In brief, we found that window length in 1D-CNN-LSTM had a significant effect on HAR. We found that the training time was affected by the window length. As the window length increased, the training time also increased. The approximate training time for the model using the lowest window length of 5 was about 40 minutes and almost 20 hours for the highest window length of 195. For our suggested saturation range of 55 to 85, the training time was about 4 hours. Here, we approximated the mentioned training time for each iteration of inter-subject validation, which means there were data from 41 subjects in training data, and test data included data from one subject, which we did not include in the training data.
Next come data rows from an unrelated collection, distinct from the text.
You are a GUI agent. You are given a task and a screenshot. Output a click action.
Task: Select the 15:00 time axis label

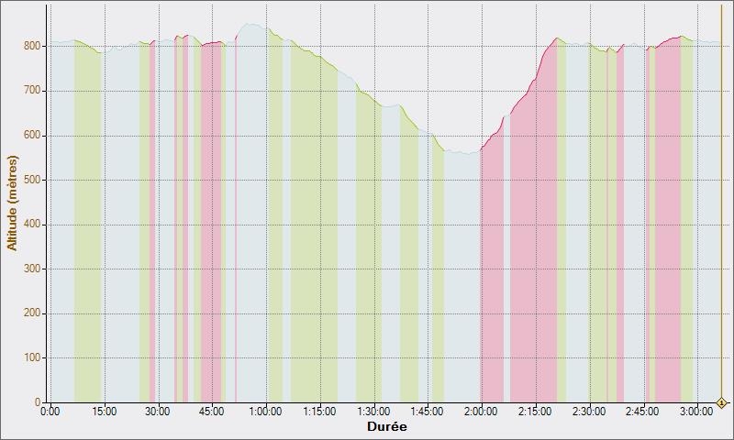pyautogui.click(x=105, y=412)
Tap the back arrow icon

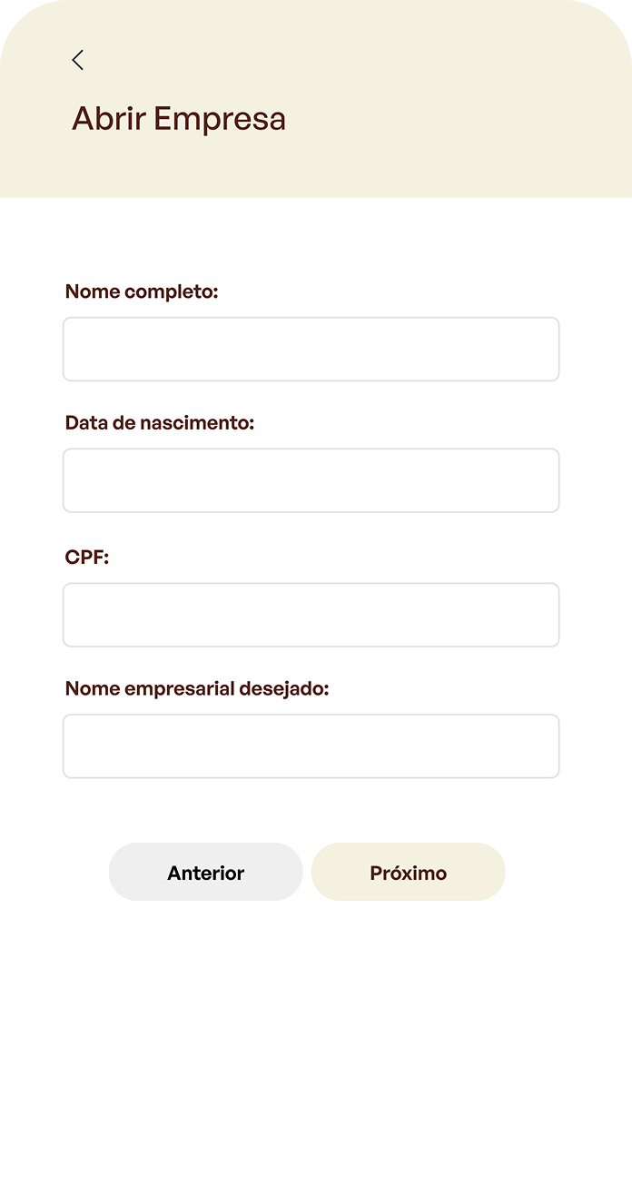(x=78, y=60)
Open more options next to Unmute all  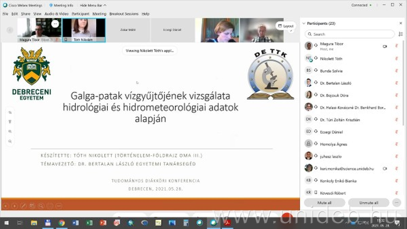pos(397,203)
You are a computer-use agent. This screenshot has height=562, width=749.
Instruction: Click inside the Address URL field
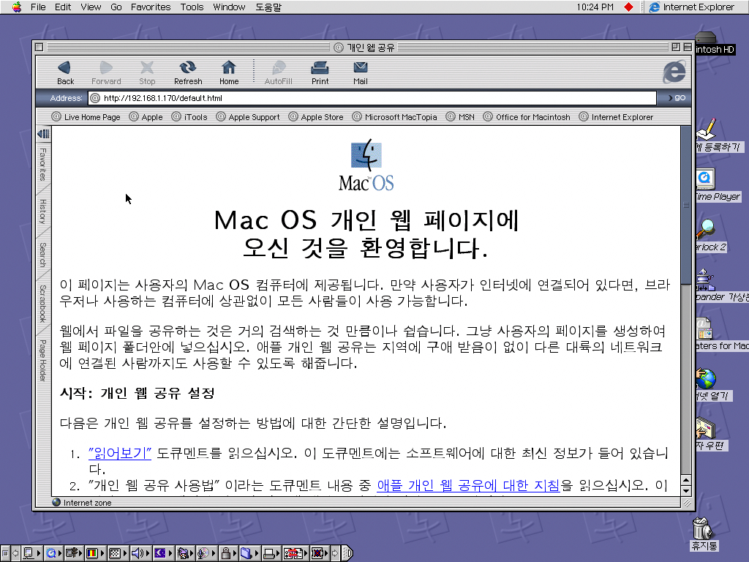[x=373, y=98]
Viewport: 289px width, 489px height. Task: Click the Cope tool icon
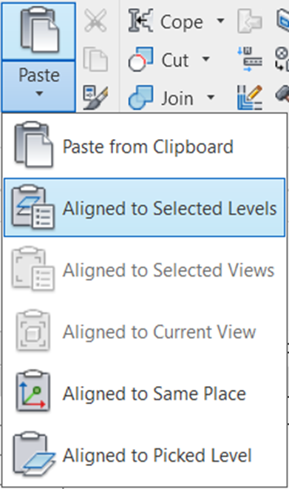tap(140, 21)
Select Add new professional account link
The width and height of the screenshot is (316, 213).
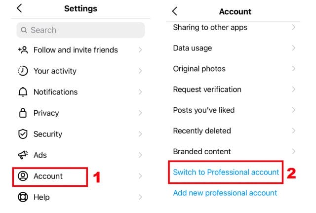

So, window length should not be arbitrarily long; rather, it should be chosen wisely by correctly identifying the saturation range so that the model offers less time complexity while training and more efficiency. In addition, for the 1D-CNN-LSTM model, other studies may choose a window length from our suggested saturation range of 55 to 85 for HAR. We resampled the whole dataset to 30 Hz, so our proposed saturation range should be 1.83 s to 2.83 s.
There are a number of limitations to our current study. We only used one accelerometer for our study to keep the computation complexity low as we conducted inter-participant validation for 42 participants. However, we may experience improvements in our study if a gyroscope sensor was also used with the accelerometer sensor since a gyroscope sensor can provide substantial information regarding the rotational nature. Moreover, the data were collected from only one position, a phone in the pocket, and we did not study how much the analysis would be affected if we used data from different body parts. In addition, we studied the effect of window length on one type of model, but other models also take windows of data as an input. We do not know if the effect would be the same for those models. However, we initiated this type of analysis using many participants, one accelerometer sensor, data from one position, and only one type of model. In future, we will try to conduct the same study using different models and settings.